■ **WHAT TO WORK ON**:
1. In the extract, explain how Formulation 1 and Formulation 2 under "Conjunction on Right" differ in the way they state the rule.
2. List every section heading in the extract that has a Formulation 1 and a Formulation 2 beneath it.

■ **EXTRACT PROVIDED**:
Conjunction on Right

Formulation 1

$p \implies q \vdash \left({p \land r}\right) \implies \left ({q \land r}\right)$

Formulation 2

$\vdash \left({p \implies q}\right) \implies \left({\left({p \land r}\right) \implies \left ({q \land r}\right)}\right)$


Conjunction on Left

Formulation 1

$p \implies q \vdash \left({r \land p}\right) \implies \left ({r \land q}\right)$

Formulation 2

$\vdash \left({p \implies q}\right) \implies \left({\left({r \land p}\right) \implies \left ({r \land q}\right)}\right)$


Disjunction on Right

Formulation 1

$p \implies q \vdash \paren {p \lor r} \implies \paren {q \lor r}$

Formulation 2

$\vdash \left({p \implies q}\right) \implies \left({\left({p \lor r}\right) \implies \left ({q \lor r}\right)}\right)$


Disjunction on Left

Formulation 1

$p \implies q \vdash \left({r \lor p}\right) \implies \left ({r \lor q}\right)$

Formulation 2

$\vdash \left({p \implies q}\right) \implies \left({\left({r \lor p}\right) \implies \left ({r \lor q}\right)}\right)$

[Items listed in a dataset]
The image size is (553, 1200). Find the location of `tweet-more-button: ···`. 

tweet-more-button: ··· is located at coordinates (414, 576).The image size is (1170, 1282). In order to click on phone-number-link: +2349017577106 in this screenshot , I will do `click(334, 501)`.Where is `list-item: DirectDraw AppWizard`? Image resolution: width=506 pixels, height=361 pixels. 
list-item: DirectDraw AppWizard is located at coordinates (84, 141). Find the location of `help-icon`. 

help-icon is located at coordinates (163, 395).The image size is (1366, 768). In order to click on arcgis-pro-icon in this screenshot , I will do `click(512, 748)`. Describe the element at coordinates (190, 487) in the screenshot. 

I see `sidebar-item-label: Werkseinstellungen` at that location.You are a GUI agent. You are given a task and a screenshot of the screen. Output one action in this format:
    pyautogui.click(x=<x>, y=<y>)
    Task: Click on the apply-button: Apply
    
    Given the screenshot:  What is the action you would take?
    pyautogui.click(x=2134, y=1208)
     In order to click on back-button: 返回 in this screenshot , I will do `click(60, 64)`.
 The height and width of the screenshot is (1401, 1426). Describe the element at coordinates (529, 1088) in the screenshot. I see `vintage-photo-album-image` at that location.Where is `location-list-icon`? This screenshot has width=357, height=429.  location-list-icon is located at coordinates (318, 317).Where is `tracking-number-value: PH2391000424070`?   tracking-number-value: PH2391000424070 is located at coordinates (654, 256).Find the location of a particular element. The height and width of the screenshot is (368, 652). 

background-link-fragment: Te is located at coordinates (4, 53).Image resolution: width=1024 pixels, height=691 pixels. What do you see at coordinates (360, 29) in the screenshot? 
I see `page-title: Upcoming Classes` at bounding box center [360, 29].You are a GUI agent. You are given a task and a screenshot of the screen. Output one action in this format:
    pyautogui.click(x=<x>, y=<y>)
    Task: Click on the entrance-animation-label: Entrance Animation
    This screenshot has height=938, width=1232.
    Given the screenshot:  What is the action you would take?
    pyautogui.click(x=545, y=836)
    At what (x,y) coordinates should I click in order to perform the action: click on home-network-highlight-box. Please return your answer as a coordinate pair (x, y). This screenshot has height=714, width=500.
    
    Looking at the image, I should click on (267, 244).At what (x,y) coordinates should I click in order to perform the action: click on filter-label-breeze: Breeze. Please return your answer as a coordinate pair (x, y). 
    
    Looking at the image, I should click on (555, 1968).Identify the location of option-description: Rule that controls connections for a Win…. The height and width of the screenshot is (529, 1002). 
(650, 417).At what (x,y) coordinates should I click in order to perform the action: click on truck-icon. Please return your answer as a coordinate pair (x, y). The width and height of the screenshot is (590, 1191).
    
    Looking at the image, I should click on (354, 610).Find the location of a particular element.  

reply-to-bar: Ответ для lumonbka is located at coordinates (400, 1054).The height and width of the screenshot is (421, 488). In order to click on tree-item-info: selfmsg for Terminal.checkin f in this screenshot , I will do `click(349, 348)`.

■ **ANSWERS GIVEN**:
1. Formulation 1 places p ⟹ q to the left of ⊢ as a premise and derives (p ∧ r) ⟹ (q ∧ r) from it. Formulation 2 has nothing to the left of ⊢ and instead asserts the whole statement (p ⟹ q) ⟹ ((p ∧ r) ⟹ (q ∧ r)).

2.
Conjunction on Right
Conjunction on Left
Disjunction on Right
Disjunction on Left